▸ WHAT IS REQUIRED:
Where the material below has a line containing "[Cart] (171, 101)", start repeating exactly, and keep going through the line containing "Blowout Acai Protective", with no other lines.

▸ DATA TO EXAMINE:
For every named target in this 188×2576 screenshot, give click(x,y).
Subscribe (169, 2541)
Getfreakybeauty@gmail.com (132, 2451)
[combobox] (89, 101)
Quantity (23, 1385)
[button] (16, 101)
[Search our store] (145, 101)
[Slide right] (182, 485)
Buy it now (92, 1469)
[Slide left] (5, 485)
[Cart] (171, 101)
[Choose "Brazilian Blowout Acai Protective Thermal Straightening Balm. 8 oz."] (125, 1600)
--
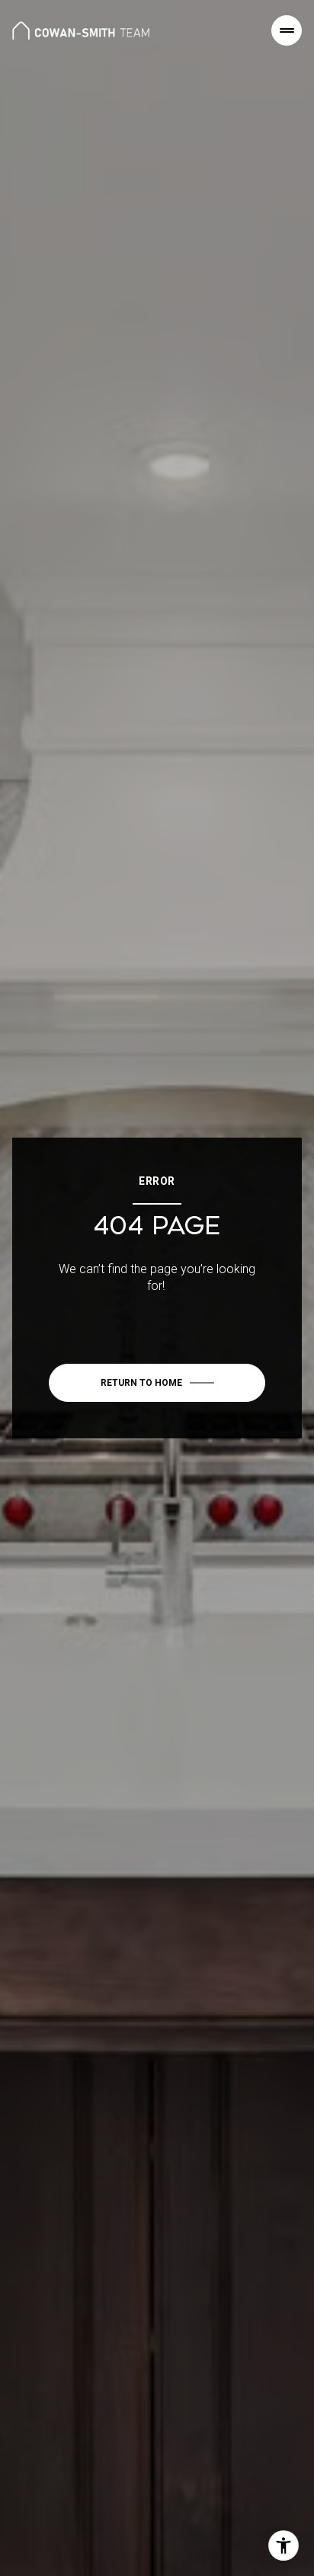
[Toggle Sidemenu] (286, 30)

▸ SOLUTION FOR THIS PROBLEM:
[Cart] (171, 101)
[Choose "Brazilian Blowout Acai Protective Thermal Straightening Balm. 8 oz."] (125, 1600)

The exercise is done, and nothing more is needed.